Ten teams in the West are at .500 or better while only three in the East have done the same so far.

The 10-12 Boston Celtics lead the East's Atlantic Division, by a game and a half over a Toronto team that on Monday traded its best player — Rudy Gay — to Sacramento of the Western Conference in a salary-cap-clearing move that also probably makes the Raptors competitive in an Eastern arms race for the 2014 loaded draft's lottery contest and the chance to draft Kansas forward Andrew Wiggins.

Western teams are 67-31 against Eastern teams going into Monday's games.

The Wolves are 1-5 in their past six games against opponents — four from the West and the top two from the East — who combined have won 72 percent of their games. In their next two games, they play Eastern Conference foes Detroit on Tuesday and Philadelphia on Wednesday. The Pistons are 10-11, the 76ers 7-14.

"I've not seen this much disparity in a long time," Wolves coach Rick Adelman. "But it's still early, too."

An Eastern Conference team — the 18-3 Indiana Pacers — owns the league's best record. Two-time defending NBA champion Miami, with its 16-5 record, is in the East as well.

But so, too, are the Brooklyn Nets and New York Knicks, two teams once considered playoff teams if not longshot NBA title contenders. Together, they have started 11-28. The Knicks are leading the Nets in a chase for the Atlantic Division's bottom, by a half-game.

"The teams in the East, the way they're built, when you look at 'em on paper, they have very good teams," said Wolves newcomer Luc Mbah a Moute, who played his first five NBA seasons with Milwaukee in the Eastern Conference. "But that's another thing about this league. You never know how things will go. It's still early, most teams have played 20 games. That leaves 62 yet to go. A lot of things can happen."

The Knicks are playing without injured defensive-minded center Tyson Chandler. The aging Nets have been hit hard by injuries themselves: All-Star point guard Deron Williams, star center Brook Lopez, former Sixth Man of the Year Jason Terry and former Wolves forward Andrei Kirilenko all have missed seven or more games.

"Some teams are one healthy guy away from turning it around," Mbah a Moute said. "It's too early to go deep into all that stuff."

Still, the Nets and the Knicks are just one notable winning streak away from not just a playoff spot but from getting home-court advantage as well.

"I'd think they'd right themselves," Adelman said, referring to the Knicks and Nets. "But you've got to play consistently. It's just the way the league is. If you don't play consistently, you're going to go through really rough periods."

If the season had ended Monday, those 10-12 Celtics would own home-court advantage in the playoffs, the 8-10 Bulls would earn the East's final playoff spot and the 9-11 Wolves would be a playoff team if they played in the East.

"That'd be nice," Brewer said about that prospect.

A season ago, 43-39 Utah was the last team left out of the playoffs in the West while 38-44 Milwaukee claimed the last playoff spot in the East. But Miami came out of those Eastern playoffs to win the past two NBA titles.

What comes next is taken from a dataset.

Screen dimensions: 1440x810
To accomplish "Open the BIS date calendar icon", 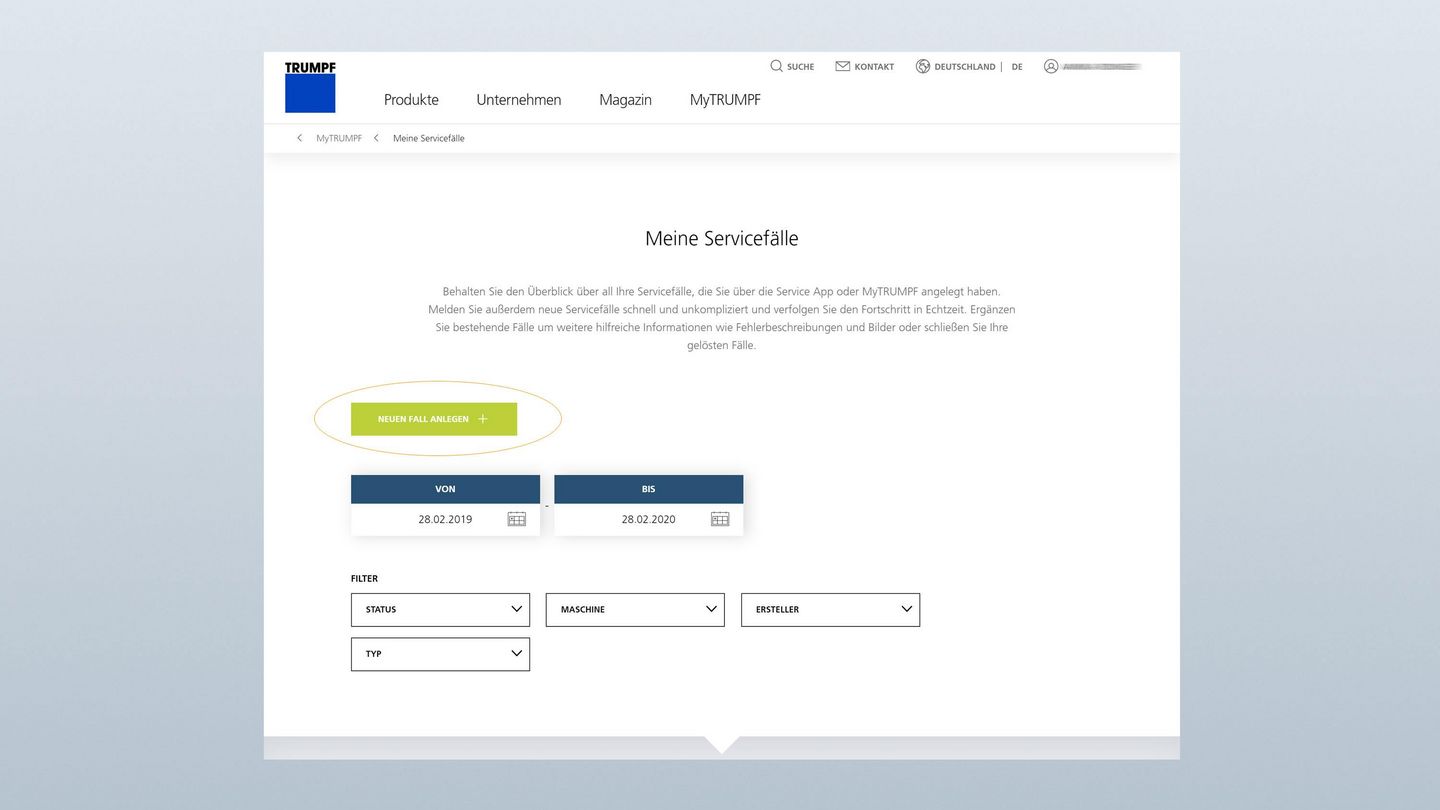I will click(720, 519).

Wolves assistant coach Terry Porter hasn't played an NBA game in more than a decade, but he suggests the more times have changed the more they have stayed the same.

"Even back in my day, the West from top to bottom was the better teams," Porter said. "But for a while Chicago won championships and then Detroit won championships. Sometimes what happens is the West just beats up on each other, so it's good for the East. They like that. They don't have to go through as many challenges in the playoffs as some of the teams in the West do."

The Wolves are 13th in the 15-team West. They're also just 2½ games out of the eighth and final playoff spot after a rugged schedule that turns more favorable starting in January. They also are expected to get injured Chase Budinger and Ronny Turiaf back by then.

"We've got to fight over here," Brewer said. "We're still good with the position we are in."

Or considering how close in proximity the Wolves are to Milwaukee, Chicago or Detroit, maybe they could petition the NBA to adopt them into the Eastern Conference, if only for a season.

"No," Adelman said, "I don't think they'll do that for us."

Staff writer Kent Youngblood contributed to this report.